• **PREGUNTAS DE ESTUDIO**:
- A) Extrae sin cambios del texto sobre autoconfianza y liderazgo el pasaje que empieza con "Autoconfianza y liderazgo: la" y llega hasta "todos los campos.".
- B) ¿Qué cargo tiene Sheryl Sandberg según el texto sobre autoconfianza y liderazgo?
- C) Continúa, por favor, el texto sobre autoconfianza y liderazgo a partir del punto en que termina.

Opinión

Autoconfianza y liderazgo: la brecha de género en la cima

Claire Shipman y Katty Kay acaban de publicar un libro –The Confidence Code: The Science and Art of Self-Assurance-What Women Should Know– que ha causado sensación. Su tesis es que las mujeres solemos tener menor confianza en nostras mismas que los hombres y que ello ayuda a explicar por qué, a pesar de los crecientes niveles de desempeño escolar y profesional, las mujeres seguimos ocupando un porcentaje minúsculo de las posiciones de liderazgo en casi todos los campos.

El libro se basa en numerosas entrevistas a mujeres líderes (en su inmensa mayoría norteamericanas) en diversos sectores. También resume de forma clara y amena los hallazgos más importantes de la investigación científica reciente en cognición, género, genética y conducta con respecto a los determinantes de la autoconfianza, así como sobre sus efectos sobre el desempeño y el éxito profesional.

Las entrevistas y la investigación académica les aportan a Kay y Shipman datos muy abundantes para sustentar sus intuiciones originales sobre la tendencia de las mujeres –incluso las más exitosas profesionalmente– a experimentar, regularmente, fuertes dudas sobre su valor y sus capacidades. Valga como ejemplo el caso de Sheryl Sandberg, directora ejecutiva de Facebook, quien en entrevista con las autores un año antes de la publicación de su super bestseller "Lean In", les confesó: “todavía hay días en que me despierto sintiéndome un fraude y no sabiendo bien si debería estar donde estoy”.

Entre los hallazgos recientes de la literatura científica en estos temas, las autoras destacan los siguientes: primero, la autoconfianza no sólo incide mucho sobre el éxito profesional, sino que incide más que la capacidad intelectual y profesional en éste; segundo, por razones genéticas, los hombres parecen desarrollar más autoconfianza que las mujeres; tercero, investigaciones de frontera sobre la plasticidad del cerebro indican que, a pesar de condicionamientos genéticos, los individuos pueden desarrollar autoconfianza; cuarto, las normas sociales dominantes le envían a las mujeres mensajes muy contradictorios: por un lado “se asertiva para avanzar”, pero por otro, “calladita te ves más bonita”.

• **DATOS REGISTRADOS**:
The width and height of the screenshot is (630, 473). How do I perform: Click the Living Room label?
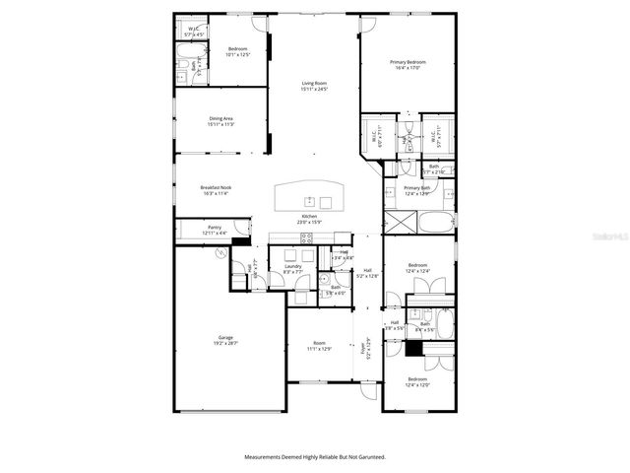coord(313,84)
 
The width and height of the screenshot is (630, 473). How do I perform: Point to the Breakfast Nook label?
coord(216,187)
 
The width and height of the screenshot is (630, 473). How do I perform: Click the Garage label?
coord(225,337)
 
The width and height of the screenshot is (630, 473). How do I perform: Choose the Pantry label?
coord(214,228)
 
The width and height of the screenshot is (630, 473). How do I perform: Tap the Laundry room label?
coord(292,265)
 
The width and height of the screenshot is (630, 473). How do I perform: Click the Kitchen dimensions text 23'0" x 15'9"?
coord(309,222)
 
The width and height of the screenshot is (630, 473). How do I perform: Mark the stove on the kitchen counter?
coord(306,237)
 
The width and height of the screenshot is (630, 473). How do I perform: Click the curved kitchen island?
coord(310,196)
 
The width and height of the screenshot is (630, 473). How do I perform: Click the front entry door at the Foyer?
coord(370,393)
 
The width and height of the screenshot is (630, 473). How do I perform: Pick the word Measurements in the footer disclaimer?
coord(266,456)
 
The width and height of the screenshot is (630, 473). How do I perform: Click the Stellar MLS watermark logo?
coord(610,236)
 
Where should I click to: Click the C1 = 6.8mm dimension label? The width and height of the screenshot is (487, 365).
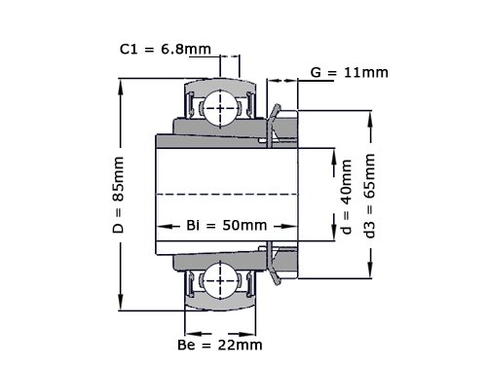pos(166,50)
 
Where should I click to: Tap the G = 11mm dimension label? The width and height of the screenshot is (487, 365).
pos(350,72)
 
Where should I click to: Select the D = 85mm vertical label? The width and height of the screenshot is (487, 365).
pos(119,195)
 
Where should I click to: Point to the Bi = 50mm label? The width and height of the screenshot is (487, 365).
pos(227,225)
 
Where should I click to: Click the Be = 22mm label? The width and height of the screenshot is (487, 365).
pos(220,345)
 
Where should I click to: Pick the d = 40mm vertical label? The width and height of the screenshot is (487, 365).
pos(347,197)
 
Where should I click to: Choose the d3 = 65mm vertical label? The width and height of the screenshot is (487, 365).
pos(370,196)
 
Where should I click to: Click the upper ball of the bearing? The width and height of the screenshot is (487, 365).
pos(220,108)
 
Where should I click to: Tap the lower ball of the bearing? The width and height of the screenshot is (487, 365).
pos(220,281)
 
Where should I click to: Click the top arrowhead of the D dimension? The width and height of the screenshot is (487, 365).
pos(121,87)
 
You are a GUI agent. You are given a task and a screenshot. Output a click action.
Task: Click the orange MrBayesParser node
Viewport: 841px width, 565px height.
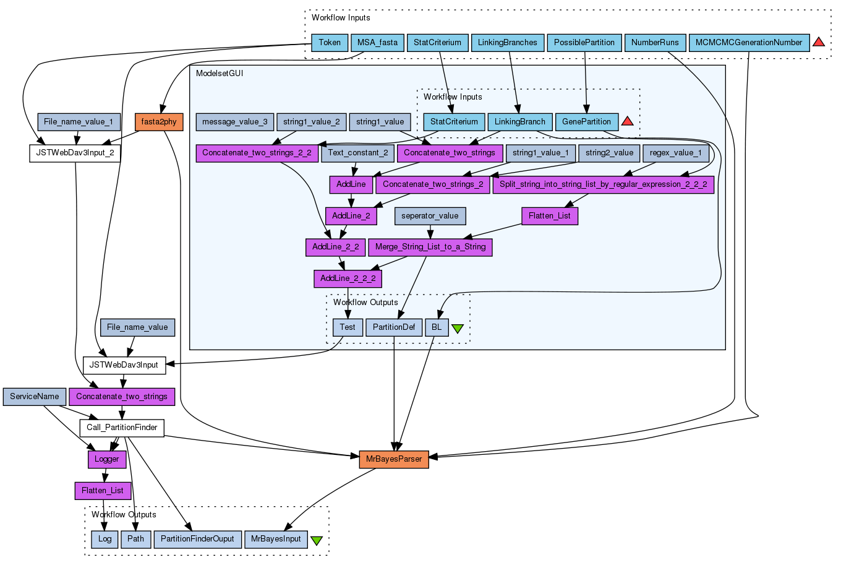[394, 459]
---
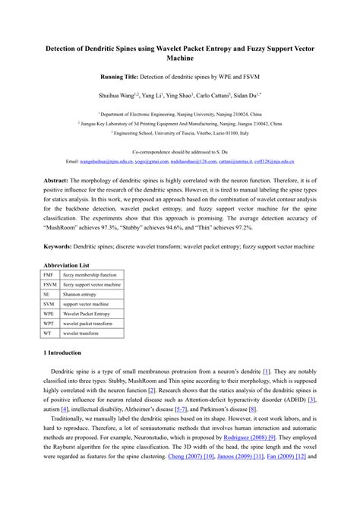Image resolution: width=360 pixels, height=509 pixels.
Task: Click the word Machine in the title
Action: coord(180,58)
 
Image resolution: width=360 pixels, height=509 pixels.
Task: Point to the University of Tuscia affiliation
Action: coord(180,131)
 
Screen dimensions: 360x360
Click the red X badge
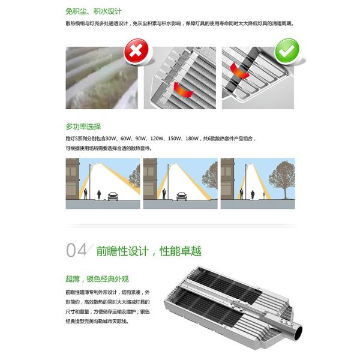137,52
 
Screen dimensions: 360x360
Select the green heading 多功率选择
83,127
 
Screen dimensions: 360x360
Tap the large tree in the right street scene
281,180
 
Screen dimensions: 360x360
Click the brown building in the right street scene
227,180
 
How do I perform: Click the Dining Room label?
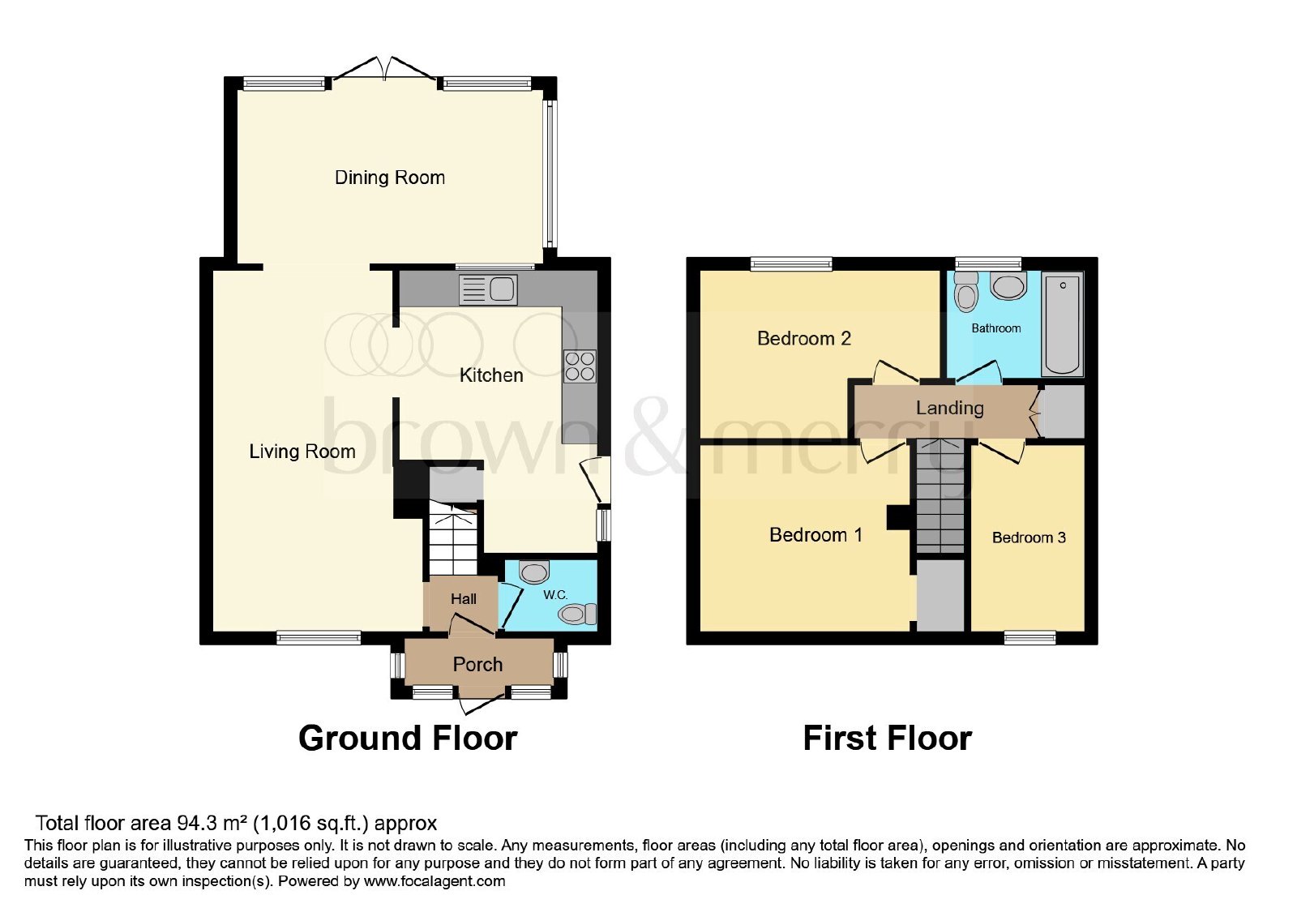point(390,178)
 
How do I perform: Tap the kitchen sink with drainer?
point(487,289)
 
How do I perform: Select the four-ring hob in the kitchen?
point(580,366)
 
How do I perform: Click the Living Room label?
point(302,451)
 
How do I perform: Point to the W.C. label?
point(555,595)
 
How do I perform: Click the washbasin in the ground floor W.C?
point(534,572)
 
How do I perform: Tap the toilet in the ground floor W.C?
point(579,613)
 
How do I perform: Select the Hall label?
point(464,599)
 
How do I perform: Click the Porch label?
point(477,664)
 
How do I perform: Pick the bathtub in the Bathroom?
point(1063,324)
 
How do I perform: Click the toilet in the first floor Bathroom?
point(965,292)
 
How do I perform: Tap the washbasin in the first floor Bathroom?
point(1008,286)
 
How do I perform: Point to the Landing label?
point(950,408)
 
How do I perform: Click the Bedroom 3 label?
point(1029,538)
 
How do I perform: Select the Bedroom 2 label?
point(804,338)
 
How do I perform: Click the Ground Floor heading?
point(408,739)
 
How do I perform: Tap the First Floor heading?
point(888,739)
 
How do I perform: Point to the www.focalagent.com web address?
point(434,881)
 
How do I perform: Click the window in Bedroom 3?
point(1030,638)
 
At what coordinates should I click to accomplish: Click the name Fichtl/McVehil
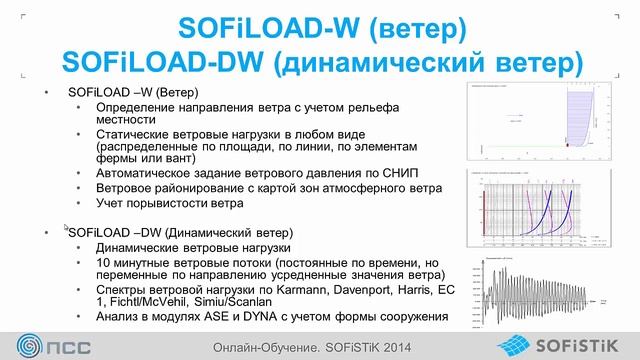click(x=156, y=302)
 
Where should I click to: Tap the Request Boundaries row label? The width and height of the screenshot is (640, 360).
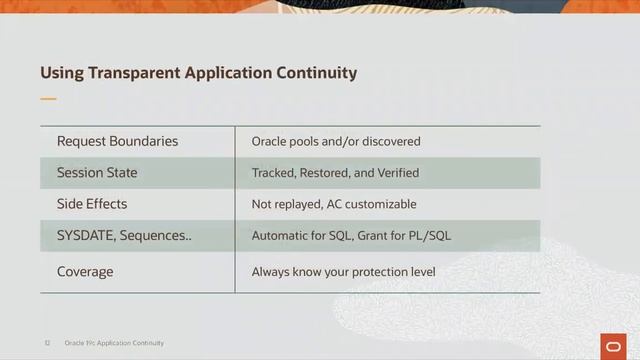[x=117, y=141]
...
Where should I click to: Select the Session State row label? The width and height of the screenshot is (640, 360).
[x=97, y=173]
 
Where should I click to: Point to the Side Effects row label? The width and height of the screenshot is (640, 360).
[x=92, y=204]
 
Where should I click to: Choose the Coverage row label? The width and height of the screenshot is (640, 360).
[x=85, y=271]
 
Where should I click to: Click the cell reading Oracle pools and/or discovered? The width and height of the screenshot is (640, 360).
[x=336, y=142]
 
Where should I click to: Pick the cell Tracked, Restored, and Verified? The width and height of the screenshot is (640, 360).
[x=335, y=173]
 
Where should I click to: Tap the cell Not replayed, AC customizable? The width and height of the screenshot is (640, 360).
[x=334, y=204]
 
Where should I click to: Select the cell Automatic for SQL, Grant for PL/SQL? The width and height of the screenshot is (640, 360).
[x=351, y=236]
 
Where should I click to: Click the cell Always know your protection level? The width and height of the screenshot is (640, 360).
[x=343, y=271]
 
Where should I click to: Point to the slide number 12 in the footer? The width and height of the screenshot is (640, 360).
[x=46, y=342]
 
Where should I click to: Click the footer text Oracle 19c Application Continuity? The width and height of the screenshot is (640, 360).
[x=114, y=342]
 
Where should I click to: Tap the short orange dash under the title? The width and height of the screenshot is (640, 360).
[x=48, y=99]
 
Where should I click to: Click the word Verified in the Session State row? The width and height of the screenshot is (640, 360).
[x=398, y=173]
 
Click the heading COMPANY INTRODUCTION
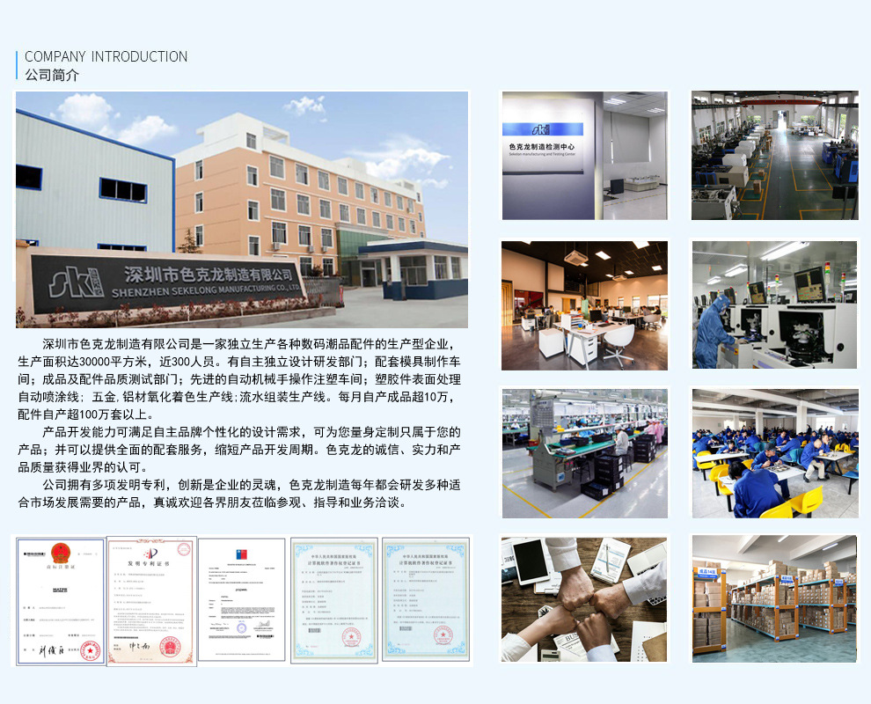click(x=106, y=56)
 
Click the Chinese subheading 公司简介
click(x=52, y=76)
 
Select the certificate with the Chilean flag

• **RESPUESTAS DEL EJERCICIO**:
- A)
Autoconfianza y liderazgo: la brecha de género en la cima

Claire Shipman y Katty Kay acaban de publicar un libro –The Confidence Code: The Science and Art of Self-Assurance-What Women Should Know– que ha causado sensación. Su tesis es que las mujeres solemos tener menor confianza en nostras mismas que los hombres y que ello ayuda a explicar por qué, a pesar de los crecientes niveles de desempeño escolar y profesional, las mujeres seguimos ocupando un porcentaje minúsculo de las posiciones de liderazgo en casi todos los campos.

- B) Es directora ejecutiva de Facebook.

- C)
El libro concluye con un conjunto de recomendaciones para permitirles a las mujeres incrementar su confianza en sí mismas y facilitar su acceso a posiciones de liderazgo. Los dos mensajes centrales al respecto son: la capacidad importa mucho, pero la autoconfianza importa más para tener éxito profesional; y a través de nuevas prácticas –arriesgarnos más, dudar menos y darnos menos tiempos para rebotar tras un fracaso, por ejemplo– la confianza en uno/a-mismo/a puede fortalecerse.

A las sugerencias de las autoras, me gustaría añadir una más, enfocada a las niñas y jovencitas: la investigación especializada muestra claramente que la autopercepción sobre la competencia matemática de un chico y, en especial, de una chica de secundaria, influye poderosamente sobre el desarrollo de su capacidad y su desempeño en esa materia. Tal desempeño, a su vez, termina incidiendo mucho sobre las probabilidades de concluir el bachillerato, así como sobre el campo de estudio elegido a nivel universitario, sobre la conclusión exitosa de la educación superior y sobre el nivel de éxito profesional.

Dada la fuerte asociación observada entre autoconfianza en matemáticas y las trayectorias escolares y profesionales subsecuentes de los alumnos -en especial, alumnas- de secundaria, convendría mucho instrumentar estrategias orientadas a lograr que menos jovencitas mexicanas piensen que sencillamente “no son buenas en matemáticas”, más allá de lo que muestren hasta el momento sus calificaciones.

Importa hacerlo, pues esas creencias van a terminar impactando no sólo sus habilidades matemáticas, sino buena partes de sus oportunidades de vida.